== Data for processing

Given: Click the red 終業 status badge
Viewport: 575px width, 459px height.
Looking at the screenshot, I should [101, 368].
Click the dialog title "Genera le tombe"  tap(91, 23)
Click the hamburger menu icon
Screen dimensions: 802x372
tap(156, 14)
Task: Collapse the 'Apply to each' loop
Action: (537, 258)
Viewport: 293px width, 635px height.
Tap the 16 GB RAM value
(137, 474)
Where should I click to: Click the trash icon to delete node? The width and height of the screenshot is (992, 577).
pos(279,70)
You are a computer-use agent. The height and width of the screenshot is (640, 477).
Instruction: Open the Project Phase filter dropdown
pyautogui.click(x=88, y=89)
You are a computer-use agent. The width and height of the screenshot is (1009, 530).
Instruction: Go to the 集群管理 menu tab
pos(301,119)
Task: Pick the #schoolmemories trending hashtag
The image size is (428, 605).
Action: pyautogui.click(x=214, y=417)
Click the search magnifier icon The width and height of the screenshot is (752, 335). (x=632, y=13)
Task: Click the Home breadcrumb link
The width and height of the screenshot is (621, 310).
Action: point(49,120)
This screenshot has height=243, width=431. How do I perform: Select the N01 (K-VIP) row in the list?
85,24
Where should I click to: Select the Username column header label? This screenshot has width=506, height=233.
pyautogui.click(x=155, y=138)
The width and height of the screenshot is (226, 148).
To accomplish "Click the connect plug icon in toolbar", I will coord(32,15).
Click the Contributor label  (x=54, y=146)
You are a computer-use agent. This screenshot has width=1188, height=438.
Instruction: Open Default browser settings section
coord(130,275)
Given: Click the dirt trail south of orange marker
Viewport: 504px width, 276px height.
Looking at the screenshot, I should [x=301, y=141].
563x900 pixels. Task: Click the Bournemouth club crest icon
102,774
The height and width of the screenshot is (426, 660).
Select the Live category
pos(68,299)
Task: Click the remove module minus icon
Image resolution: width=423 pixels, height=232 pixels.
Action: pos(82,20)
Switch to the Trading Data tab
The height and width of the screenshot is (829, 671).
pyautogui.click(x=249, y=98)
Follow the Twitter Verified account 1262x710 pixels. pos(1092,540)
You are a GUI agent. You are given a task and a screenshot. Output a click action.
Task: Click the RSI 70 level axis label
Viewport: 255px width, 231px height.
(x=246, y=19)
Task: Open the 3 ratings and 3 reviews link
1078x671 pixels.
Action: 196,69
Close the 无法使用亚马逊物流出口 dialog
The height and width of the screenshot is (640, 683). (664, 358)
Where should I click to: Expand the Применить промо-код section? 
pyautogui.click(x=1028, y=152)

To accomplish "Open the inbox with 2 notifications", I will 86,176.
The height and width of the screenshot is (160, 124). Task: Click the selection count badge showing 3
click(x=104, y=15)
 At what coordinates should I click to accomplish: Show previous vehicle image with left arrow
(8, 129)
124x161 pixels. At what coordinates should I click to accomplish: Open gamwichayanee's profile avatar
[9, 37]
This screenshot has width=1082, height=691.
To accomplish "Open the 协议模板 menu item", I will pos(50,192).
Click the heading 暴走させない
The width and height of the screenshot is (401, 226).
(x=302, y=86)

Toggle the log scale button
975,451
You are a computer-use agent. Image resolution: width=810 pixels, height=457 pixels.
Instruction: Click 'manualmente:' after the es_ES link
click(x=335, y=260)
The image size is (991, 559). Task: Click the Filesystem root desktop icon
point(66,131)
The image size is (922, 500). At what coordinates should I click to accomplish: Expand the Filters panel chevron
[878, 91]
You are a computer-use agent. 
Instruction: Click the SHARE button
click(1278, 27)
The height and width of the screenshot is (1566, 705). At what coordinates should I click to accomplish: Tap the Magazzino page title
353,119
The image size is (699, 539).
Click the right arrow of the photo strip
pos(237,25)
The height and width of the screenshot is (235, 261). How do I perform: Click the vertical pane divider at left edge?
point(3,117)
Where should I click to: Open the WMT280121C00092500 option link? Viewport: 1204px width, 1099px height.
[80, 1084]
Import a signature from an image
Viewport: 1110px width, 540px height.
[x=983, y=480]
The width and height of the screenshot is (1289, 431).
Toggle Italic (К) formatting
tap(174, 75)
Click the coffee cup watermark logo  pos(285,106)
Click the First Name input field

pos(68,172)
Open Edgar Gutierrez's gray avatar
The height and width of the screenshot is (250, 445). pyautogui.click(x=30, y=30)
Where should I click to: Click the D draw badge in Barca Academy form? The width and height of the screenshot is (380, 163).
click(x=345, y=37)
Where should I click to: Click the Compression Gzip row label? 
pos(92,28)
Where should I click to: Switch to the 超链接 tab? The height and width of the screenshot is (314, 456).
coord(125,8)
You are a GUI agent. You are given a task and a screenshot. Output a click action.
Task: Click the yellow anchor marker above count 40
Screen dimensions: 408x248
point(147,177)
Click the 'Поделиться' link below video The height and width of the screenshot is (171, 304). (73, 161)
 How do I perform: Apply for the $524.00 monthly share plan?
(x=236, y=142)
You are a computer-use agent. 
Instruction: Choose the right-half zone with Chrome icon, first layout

====

▶ [Work required] Give the entries once more, exactly as they appear.

▶ [Reply to the exercise]
Given: Click the red 終業 status badge
Viewport: 575px width, 459px height.
Looking at the screenshot, I should [101, 368].
Click the dialog title "Genera le tombe"  tap(91, 23)
Click the hamburger menu icon
Screen dimensions: 802x372
tap(156, 14)
Task: Collapse the 'Apply to each' loop
Action: (537, 258)
Viewport: 293px width, 635px height.
Tap the 16 GB RAM value
(137, 474)
Where should I click to: Click the trash icon to delete node? The width and height of the screenshot is (992, 577).
pos(279,70)
You are a computer-use agent. The height and width of the screenshot is (640, 477).
Instruction: Open the Project Phase filter dropdown
pyautogui.click(x=88, y=89)
You are a computer-use agent. The width and height of the screenshot is (1009, 530).
Instruction: Go to the 集群管理 menu tab
pos(301,119)
Task: Pick the #schoolmemories trending hashtag
The image size is (428, 605).
Action: pyautogui.click(x=214, y=417)
Click the search magnifier icon The width and height of the screenshot is (752, 335). (x=632, y=13)
Task: Click the Home breadcrumb link
The width and height of the screenshot is (621, 310).
Action: point(49,120)
This screenshot has height=243, width=431. How do I perform: Select the N01 (K-VIP) row in the list?
85,24
Where should I click to: Select the Username column header label? This screenshot has width=506, height=233.
pyautogui.click(x=155, y=138)
The width and height of the screenshot is (226, 148).
To accomplish "Click the connect plug icon in toolbar", I will coord(32,15).
Click the Contributor label  (x=54, y=146)
You are a computer-use agent. This screenshot has width=1188, height=438.
Instruction: Open Default browser settings section
coord(130,275)
Given: Click the dirt trail south of orange marker
Viewport: 504px width, 276px height.
Looking at the screenshot, I should [x=301, y=141].
563x900 pixels. Task: Click the Bournemouth club crest icon
102,774
The height and width of the screenshot is (426, 660).
Select the Live category
pos(68,299)
Task: Click the remove module minus icon
Image resolution: width=423 pixels, height=232 pixels.
Action: pos(82,20)
Switch to the Trading Data tab
The height and width of the screenshot is (829, 671).
pyautogui.click(x=249, y=98)
Follow the Twitter Verified account 1262x710 pixels. pos(1092,540)
You are a GUI agent. You are given a task and a screenshot. Output a click action.
Task: Click the RSI 70 level axis label
Viewport: 255px width, 231px height.
(x=246, y=19)
Task: Open the 3 ratings and 3 reviews link
1078x671 pixels.
Action: 196,69
Close the 无法使用亚马逊物流出口 dialog
The height and width of the screenshot is (640, 683). (664, 358)
Where should I click to: Expand the Применить промо-код section? 
pyautogui.click(x=1028, y=152)

To accomplish "Open the inbox with 2 notifications", I will 86,176.
The height and width of the screenshot is (160, 124). Task: Click the selection count badge showing 3
click(x=104, y=15)
 At what coordinates should I click to accomplish: Show previous vehicle image with left arrow
(8, 129)
124x161 pixels. At what coordinates should I click to accomplish: Open gamwichayanee's profile avatar
[9, 37]
This screenshot has width=1082, height=691.
To accomplish "Open the 协议模板 menu item", I will pos(50,192).
Click the heading 暴走させない
The width and height of the screenshot is (401, 226).
(x=302, y=86)

Toggle the log scale button
975,451
You are a computer-use agent. Image resolution: width=810 pixels, height=457 pixels.
Instruction: Click 'manualmente:' after the es_ES link
click(x=335, y=260)
The image size is (991, 559). Task: Click the Filesystem root desktop icon
point(66,131)
The image size is (922, 500). At what coordinates should I click to accomplish: Expand the Filters panel chevron
[878, 91]
You are a computer-use agent. 
Instruction: Click the SHARE button
click(1278, 27)
The height and width of the screenshot is (1566, 705). At what coordinates should I click to accomplish: Tap the Magazzino page title
353,119
The image size is (699, 539).
Click the right arrow of the photo strip
pos(237,25)
The height and width of the screenshot is (235, 261). How do I perform: Click the vertical pane divider at left edge?
point(3,117)
Where should I click to: Open the WMT280121C00092500 option link? Viewport: 1204px width, 1099px height.
[80, 1084]
Import a signature from an image
Viewport: 1110px width, 540px height.
[x=983, y=480]
The width and height of the screenshot is (1289, 431).
Toggle Italic (К) formatting
tap(174, 75)
Click the coffee cup watermark logo  pos(285,106)
Click the First Name input field

pos(68,172)
Open Edgar Gutierrez's gray avatar
The height and width of the screenshot is (250, 445). pyautogui.click(x=30, y=30)
Where should I click to: Click the D draw badge in Barca Academy form? The width and height of the screenshot is (380, 163).
click(x=345, y=37)
Where should I click to: Click the Compression Gzip row label? 
pos(92,28)
Where should I click to: Switch to the 超链接 tab? The height and width of the screenshot is (314, 456).
coord(125,8)
You are a GUI agent. You are given a task and a screenshot. Output a click action.
Task: Click the yellow anchor marker above count 40
Screen dimensions: 408x248
point(147,177)
Click the 'Поделиться' link below video The height and width of the screenshot is (171, 304). (73, 161)
 How do I perform: Apply for the $524.00 monthly share plan?
(x=236, y=142)
You are a computer-use agent. 
Instruction: Choose the right-half zone with Chrome icon, first layout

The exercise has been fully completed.